I don't remember. I forget things so easily. I think it is because I see so many things, I can't hold everything in mind, even when I want to. To remember, I need something...a piece, a photo, a sound, a smell, a feeling.
During the cleaning out of the house, I came across one of the baskets of shells that I've collected over the years, and found among the scattered shells on the floor a black and white shell, very tiny. With that in hand, I could remember where it was from, when I found it, what I was thinking and feeling at the time. Even what I'd eaten and some of the other things about that particular trip.
This is how I am. When I went through the ruins of my room, I knew this was my memories I was going through. I made a conscious decision of what memories to keep and which to throw away.
Today I made new memories. Originally I had planned to take a few hours and hit up parliment for Earth Day. Warm, sunny day, lots of people. Fun, right?
Instead, it turns out my folks were going up to the cottage. It took some negotiations to switch their plans a bit so me and Andrew could come. We had to help get the water turned on, and some raking and heavy lifting (yeah, we didn't get all that shit done till 4:30)....But after that: freedom.
And it was worth it.
While the day was warm, the water I knew would be cold. Something, perhaps the fact that 99% of the lake was still covered in ice, told me that it would be cold.
But since when has that ever stopped me?
1) We took the Kayaks out, and paddled out in the few meters of open water that lined the shore. After a few failed attempts to ram the ice (we broke a few meters in, but could go no farther) we found a very interesting spot.
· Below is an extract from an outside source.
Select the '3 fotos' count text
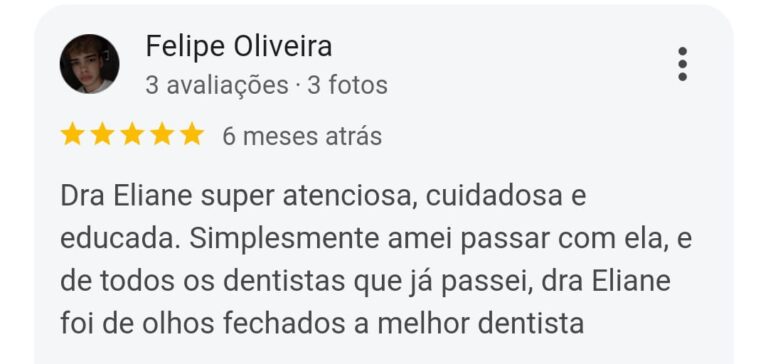Viewport: 768px width, 364px height. [347, 85]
The ice in most places was about 5-10 centimeters thick. What we found was a place where the ice was still that deep....but it wasn't solid. Imagine your little finger. Now imagine you had a pile of them, all facing the same direction. Bundle them up like that. Now imagine it was like that in a lake around you.
It was like kayaking through a sea of silver needles. You would dig your paddle through the ice, and shove, and a spray of 8 cm long ice needles would erupt behind you. Like a pad of needles, you could take your hand and press it in. When you remove your hand, they bob back up, momentarily bulging above the surface then settling back in.
The sound of moving through it.....that's my memory.
2) We were headed in to the dock. Andrew managed to park on the old ladder side, I took the new ladder side and climbed out, securing my boat to the dock lightly and going over to help andrew out of his boat.
I had to jump back to mine and pull it up on deck. Without us noticing, about half the lake's ice had detached after our little....foray through the middle of it, and the strong winds had pushed it down. The 10 meters or so of open water near the shore was gone. Completely.
We got andrew out of his boat, and left both on the dock. I sat for over an hour, watching the pressures build in the ice as it strained to move east, the shoreline and docks we sat on to the north interfering.
As pressures built up, the ice would fracture. It was like tectonic plates, faultlines grinding and shifting, continents drifting over the course of an hour. I wish I had a time-lapse camera. Or any camera with us, for that matter. It was amazing.
By the time we left, half the lake was open water, and the ice that had occupied that region had drifted down into the bay, probably to melt in tomorrow's sun.
The grinding, the shifting.
The pressure and the release.
That's my memory.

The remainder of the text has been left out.